— EXTRACT PROVIDED —
----
[ Best and Worst ] The Desert Gem, and One Steaming Pile

The Best: Dune by Frank Herbert

Dune by Frank Herbert is the best book of all time. I know this to be true, because reading the saga of the desert planet left me dehydrated and sleep deprived. For a couple days one summer, as my mouth grew dry and my skin shrank against my bones, I felt sure I was on Arrakis without a Stillsuit. But what are basic needs next to uncovering the political machinations of an intergalactic struggle?

Let me be clear: I do not often step into a science fiction book and leave my suspension of disbelief behind. Dune was different – disbelief was never an option.  I could feel the desert, and the story has a symbiotic relationship with the environment. No other book has quite so thoroughly created a rich ecology and political hellscape. It’s great. Every conversation is full of lies. There are assassins on both sides of the battle. There are badass females who do mind control with their voices. Nothing is safe in the book – even walking normally can summon monsters of the deep sands.

In brief, the House Atreides is appointed to rule the Spice-rich planet Arrakis. But when the House settles into the desiccated, sandworm-ridden dustbowl, chaos ensues. Clashing cultures, politics, betrayal, religion, and assassination attempts bring violence and awesome. Paul, the heir, rises to become the least annoying messianic figure in sci-fi/fantasy literature. Think Avatar, but less Pocahontas and more desert perfection. And way more awesome. How awesome? You’ll pass out from dehydration before it occurs to you to put the book down and get a glass of water.

So. Awesome.

And then there’s Choke by Chuck Palahniuk

Chuck P. is one of those writers. You love him or hate him. I loved Fight Club. I loved the thriller aspects, the antisocial and dissociative identity disorder bit (though psychologically dubious), and the casual mayhem. The book was easy to connect with. Counterculture, slick, and disillusioned. The 99 Percent who want to punch someone in the face. So I was thrilled when Anchor Books gifted me a copy of Choke. The back blurb looked promising. A sex addict med school dropout turns historical interpreter and moonlights as a con artist. All to pay for his mom’s elder care.

Little did I know that the book would be horrendously boring. My prior exposure to Chuck P. was limited to Fight Club and ‘Guts,’ the flinchworthy story from Haunted, which Jessica Jonas called out for its disgust and shock value in her best/worst post. For me, it was a brilliantly executed piece of transgressive fiction.

Choke attempts to follow in this tradition, using shock value to make up for a whiny and unpleasant narrator, a lack of suspense, and predictably unrealistic plot twists. Around the point that the narrator’s three-days-stuck anal beads and backed up organic matter are exploding all over the interrogation room, I yawned. Chuck tries to shock new readers while amusing jaded ones, but he has been too successful in the past to get by with this approach. Choke is all cough and no asphyxiation.

It all comes down to suspension of disbelief. Dune is a marvellous example of sci-fi transcending the genre norms and spawning a fully realized and habitable world. Whereas Choke takes the real world and makes it utterly unconvincing, ugly, and boring. Dune creates a realistic ecology, politics, and intergalactic drama so filled with tension you can’t put it down. And the impact each has on pop culture is telling: Choke was turned into a barely noticed movie.  Dune has had a pervasive pop cultural influence with a movie, miniseries, massive number of sequels, and enthusiasm that continues long after it was published. Everyone, including Christopher Walken, knows that one must walk without rhythm and it won’t attract the worm. Instant win.
----
— ITEMS —
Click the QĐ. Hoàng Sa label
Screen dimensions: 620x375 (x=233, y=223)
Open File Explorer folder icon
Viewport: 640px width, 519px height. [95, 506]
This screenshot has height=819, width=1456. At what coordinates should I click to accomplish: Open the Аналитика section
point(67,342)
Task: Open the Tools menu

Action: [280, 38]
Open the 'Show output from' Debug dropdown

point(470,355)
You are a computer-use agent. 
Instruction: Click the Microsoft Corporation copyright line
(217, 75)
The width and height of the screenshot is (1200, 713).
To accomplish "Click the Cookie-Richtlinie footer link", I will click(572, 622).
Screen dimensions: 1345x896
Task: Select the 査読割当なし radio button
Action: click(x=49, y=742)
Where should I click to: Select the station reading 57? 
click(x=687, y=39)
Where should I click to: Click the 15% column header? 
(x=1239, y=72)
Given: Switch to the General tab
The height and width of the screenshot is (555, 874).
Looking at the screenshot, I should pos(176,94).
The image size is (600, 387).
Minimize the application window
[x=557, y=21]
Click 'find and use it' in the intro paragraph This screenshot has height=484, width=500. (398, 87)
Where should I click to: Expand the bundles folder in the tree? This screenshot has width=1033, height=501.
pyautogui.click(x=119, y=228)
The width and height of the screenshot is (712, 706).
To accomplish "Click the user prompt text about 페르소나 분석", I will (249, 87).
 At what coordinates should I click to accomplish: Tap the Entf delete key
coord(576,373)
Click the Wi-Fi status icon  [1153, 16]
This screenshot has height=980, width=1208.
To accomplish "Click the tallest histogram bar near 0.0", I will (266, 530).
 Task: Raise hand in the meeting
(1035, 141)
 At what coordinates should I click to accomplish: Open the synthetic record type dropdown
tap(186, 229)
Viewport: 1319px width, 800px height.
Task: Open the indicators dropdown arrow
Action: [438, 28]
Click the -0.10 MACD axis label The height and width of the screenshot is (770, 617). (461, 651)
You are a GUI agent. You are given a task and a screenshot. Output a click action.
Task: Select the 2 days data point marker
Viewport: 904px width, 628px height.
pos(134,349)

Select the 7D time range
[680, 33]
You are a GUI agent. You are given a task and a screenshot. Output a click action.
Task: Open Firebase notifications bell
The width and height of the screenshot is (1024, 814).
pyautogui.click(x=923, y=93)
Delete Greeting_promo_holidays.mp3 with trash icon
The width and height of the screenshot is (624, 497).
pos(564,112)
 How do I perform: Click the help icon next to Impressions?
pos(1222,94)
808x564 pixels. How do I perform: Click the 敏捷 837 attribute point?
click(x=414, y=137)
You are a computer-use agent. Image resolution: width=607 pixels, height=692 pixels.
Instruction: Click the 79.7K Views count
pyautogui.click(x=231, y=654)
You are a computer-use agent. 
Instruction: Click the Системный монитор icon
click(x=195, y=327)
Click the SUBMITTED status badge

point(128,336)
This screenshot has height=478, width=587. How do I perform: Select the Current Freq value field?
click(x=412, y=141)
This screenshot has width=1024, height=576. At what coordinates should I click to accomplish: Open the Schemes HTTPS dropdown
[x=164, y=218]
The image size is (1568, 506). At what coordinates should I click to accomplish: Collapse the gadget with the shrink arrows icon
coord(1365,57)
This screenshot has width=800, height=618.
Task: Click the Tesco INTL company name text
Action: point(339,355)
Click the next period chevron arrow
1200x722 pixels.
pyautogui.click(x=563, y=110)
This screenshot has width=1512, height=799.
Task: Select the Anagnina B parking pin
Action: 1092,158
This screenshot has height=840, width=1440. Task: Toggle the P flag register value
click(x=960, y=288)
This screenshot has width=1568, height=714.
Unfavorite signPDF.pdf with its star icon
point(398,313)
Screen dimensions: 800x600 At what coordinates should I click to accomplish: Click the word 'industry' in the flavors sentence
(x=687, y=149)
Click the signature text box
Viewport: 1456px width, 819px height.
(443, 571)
----
— TASKS TO PERFORM —
[1] In the book review, which publisher gave the reviewer a copy of Choke?
[2] Write out the book review's passage between "Choke attempts to" and "and no asphyxiation.", inclusive.

— RESPONSES BY TASK —
[1] Anchor Books

[2]
Choke attempts to follow in this tradition, using shock value to make up for a whiny and unpleasant narrator, a lack of suspense, and predictably unrealistic plot twists. Around the point that the narrator’s three-days-stuck anal beads and backed up organic matter are exploding all over the interrogation room, I yawned. Chuck tries to shock new readers while amusing jaded ones, but he has been too successful in the past to get by with this approach. Choke is all cough and no asphyxiation.